Something thunked, him moving aside a floorboard maybe. Then he slowly, carefully pulled out the priceless… relic?

“We’re here for a book?” The thought that this emergency would be worth the time vanished as quickly as a shifting werewolf’s human form.

“An important book.” Deagan placed the tome on the wrinkled and displaced comforter and motioned me closer.

I moved to his side as he opened the tome, its spine and pages crackling, and stared down at line after line of scribbles.

If I wanted to be generous, they could be called words.

Some of the lines and loops were faded by time.

The rest of it was barely readable cursive and bad or antiquated spellings.

The script ran from the top of the oversized pages all the way to the bottom with hardly any breaks.

Even though it made my eyes hurt to look at it, I squinted, trying to figure out what made this thing so special.

“Is it magical?” I asked hopefully.

“It is useful.” He turned a page. “These are my notes.”

He sounded so pleased with himself I made a second attempt to read. If I tried really hard, I could make out about half the words. To actually make it through an entire paragraph, I’d likely need a magnifying glass and a hell of a lot of Advil.

And there were a lot of paragraphs. The script was tiny, fitting twenty words or more on a single line, and the pages were filled front and back.

Deagan turned to another page. Then another. “Here we are. I’ve written in chronological order, of course. Many individuals have multiple entries, but this is the start of what you need.”

Patience running thin, I skimmed the page. Nothing jumped out at me. From what I could decipher, each line just listed observations and rumors about different paranorms, mostly vampires I hadn’t heard of. What was I supposed to do with this?

Then a name midway down the page caught my attention. Satine.

Now I was interested.

It took context clues and some guessing to piece the sentences together.

Satine traveled to the New World—I’m assuming he meant the US—with Samuel, the elusive king of the vampires.

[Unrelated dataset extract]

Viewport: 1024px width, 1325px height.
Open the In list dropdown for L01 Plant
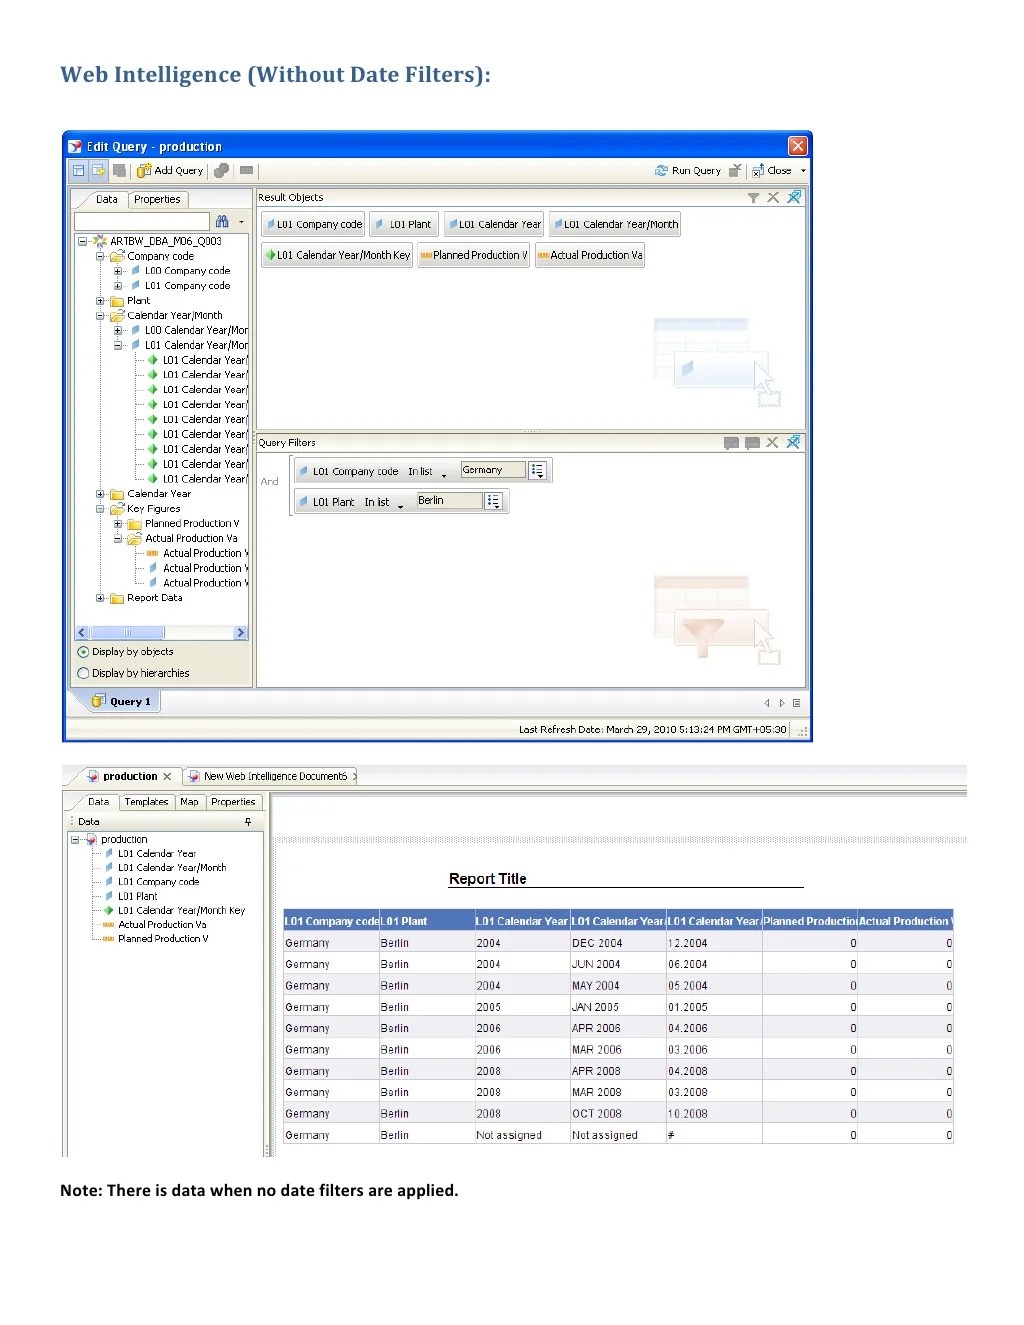click(400, 501)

I’d met one of his Heirs, Aidan, a couple of weeks ago.

That was the mistake that pissed Satine off because I’d been scheduled to meet with her.

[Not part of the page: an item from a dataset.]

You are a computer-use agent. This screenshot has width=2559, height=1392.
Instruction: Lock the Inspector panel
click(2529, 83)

I hadn’t because my gut told me she wasn’t someone I wanted to ally with.

My gut had been one hundred percent right.

“Are you finished?” Deagan asked.

“Not yet.”

I scanned the next few lines for Aidan’s name, found it, then tried to decipher the following sentences. I already knew Satine and Aidan despised each other. According to Deagan, she had tried “thrice” to kill him. She was never able to.

“Are you finished now?”

“No,” I said. “This isn’t the easiest read ever.”

It looked like Deagan had added to the entry over time. The ink was darker, and his handwriting changed. All the Heirs hated Satine. It went as far back as Kalends Mar 1281? Pretty sure that was a date.

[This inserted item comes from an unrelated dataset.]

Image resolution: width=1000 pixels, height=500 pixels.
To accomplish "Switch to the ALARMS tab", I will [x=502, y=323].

Deagan huffed behind me. “You are literate, are you not?”

If I didn’t like Deagan so much, I would have strongly disliked him.

Stepping back, I motioned toward the book. “Why don’t you read it to me?”

I’d barely finished speaking when he said, “I’ll summarize.”

He placed his fingertips toward the bottom of the page.

“Satine is one of Samuel’s five—now four—potential Heirs.

She is a lethal, conniving, sinister woman who abhors the other five—four—as much as they abhor her.

They tried to destroy each other, sometimes successfully, sometimes not.

It became such a mess, they nearly revealed our existence to humans.

Samuel had to take action. He commanded them to cease hunting each other.

They were bound to his wishes, and something resembling a détente lasted a century or so.

Then the Heirs began to mysteriously perish. ”

“You’re sure they perished and didn’t just disappear?” I asked.

“Absolutely. When a master dies, the link between him or her and their bonded vampires is severed. It’s uncomfortable and painful, especially if the master is Aged. Heirs were dying.”

Even though Deagan hadn’t glanced again at the journal, he turned a page. “I began to suspect Satine in the early seventeenth century. We savored each other’s blood and bodies. At the—”

“You slept with Satine?” My voice shot up. It felt like a betrayal, which, granted, was ridiculous considering it probably happened hundreds of years ago.